Danielle Weaver, a spokesperson for the county, said in an email Monday the county has no comment.
A representative for PrimeCare Medical did not immediately respond to a request for comment.
Besides the lawsuit listing Washington County and PrimeCare Medical as defendants, it also names Sheriff Douglas W. Mullendore (D), a sergeant, two sheriff’s deputies and four nurses with PrimeCare Medical.
The lawsuit filed last Tuesday in U.S. District Court in Baltimore seeks an unspecified amount in compensatory damages including “but not limited to those for past and future pecuniary and non-pecuniary loses, physical and mental pain, humiliation, discomfort, fear, anxiety, loss of employment of life, loss of liberty, privacy and sense of security and individual dignity.”
In addition, the suit seeks a written apology from each defendant, imposition of policy changes at the jail and mandatory training to avoid future misconduct.

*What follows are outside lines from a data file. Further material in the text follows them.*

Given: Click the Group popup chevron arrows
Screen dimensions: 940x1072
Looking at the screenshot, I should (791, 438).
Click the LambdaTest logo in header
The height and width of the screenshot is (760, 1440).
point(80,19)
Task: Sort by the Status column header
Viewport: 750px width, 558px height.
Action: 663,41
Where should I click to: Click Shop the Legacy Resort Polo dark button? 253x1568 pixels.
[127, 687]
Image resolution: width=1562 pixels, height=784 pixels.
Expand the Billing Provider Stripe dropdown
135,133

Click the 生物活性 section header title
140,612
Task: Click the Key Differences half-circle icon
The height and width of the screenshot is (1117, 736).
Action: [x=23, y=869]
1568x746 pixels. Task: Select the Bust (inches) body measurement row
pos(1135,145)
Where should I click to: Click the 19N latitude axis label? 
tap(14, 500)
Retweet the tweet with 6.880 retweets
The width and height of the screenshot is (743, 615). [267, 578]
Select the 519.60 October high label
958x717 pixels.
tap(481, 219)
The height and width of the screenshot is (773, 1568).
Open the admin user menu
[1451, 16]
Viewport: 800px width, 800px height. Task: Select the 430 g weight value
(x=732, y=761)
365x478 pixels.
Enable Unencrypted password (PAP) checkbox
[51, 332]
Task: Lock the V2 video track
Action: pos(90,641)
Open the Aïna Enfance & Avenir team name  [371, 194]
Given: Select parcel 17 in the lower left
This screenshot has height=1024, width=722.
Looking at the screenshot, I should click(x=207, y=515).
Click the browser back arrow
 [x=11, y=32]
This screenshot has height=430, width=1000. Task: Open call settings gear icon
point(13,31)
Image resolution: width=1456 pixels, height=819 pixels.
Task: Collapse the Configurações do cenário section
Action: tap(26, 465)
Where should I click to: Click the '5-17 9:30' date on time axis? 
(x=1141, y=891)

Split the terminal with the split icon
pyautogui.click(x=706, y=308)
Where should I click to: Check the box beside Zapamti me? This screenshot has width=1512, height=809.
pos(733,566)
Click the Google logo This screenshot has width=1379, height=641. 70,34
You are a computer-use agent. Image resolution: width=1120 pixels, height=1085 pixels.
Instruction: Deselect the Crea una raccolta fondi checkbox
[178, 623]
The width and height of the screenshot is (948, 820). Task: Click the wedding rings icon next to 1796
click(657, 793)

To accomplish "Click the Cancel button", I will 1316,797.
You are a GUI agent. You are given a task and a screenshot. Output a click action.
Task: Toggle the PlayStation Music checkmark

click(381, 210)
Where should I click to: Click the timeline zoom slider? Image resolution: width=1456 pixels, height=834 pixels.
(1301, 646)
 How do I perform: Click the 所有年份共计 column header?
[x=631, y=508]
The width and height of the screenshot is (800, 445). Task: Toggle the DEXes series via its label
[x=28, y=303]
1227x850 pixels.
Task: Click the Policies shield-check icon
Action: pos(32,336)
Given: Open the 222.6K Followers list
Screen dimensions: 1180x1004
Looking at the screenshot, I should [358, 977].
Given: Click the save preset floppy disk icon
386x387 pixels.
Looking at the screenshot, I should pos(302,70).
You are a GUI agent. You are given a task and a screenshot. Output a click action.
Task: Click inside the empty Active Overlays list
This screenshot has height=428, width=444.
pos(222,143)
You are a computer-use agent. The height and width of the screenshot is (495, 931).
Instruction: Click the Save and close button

“I hope it sends a message to Washington County, to every county in America and every health care provider that provides services in jails and prisons in America that they need to take care of their obligations seriously,” Freeman said. “Just because someone’s been arrested doesn’t mean they lose their right to decent medical care. You are presumed innocent until proven guilty, and yet Washington County sheriffs nor the nurses seemed to care about that.”
The case has attracted the attention of the Women Legislators of Maryland.
Del. Lesley Lopez (D-Montgomery), the president of the women’s caucus, said livestock are often treated better than Valentine’s alleged treatment.
“No detained individual under the care of our state or counties should be forced to give birth in solitary confinement, with their pain dismissed or ignored,” Lopez said. She added that the caucus would consider whether legislation might prevent similar incidents from happening in the future.
Meanwhile, Freeman said Valentine and her baby are doing fine.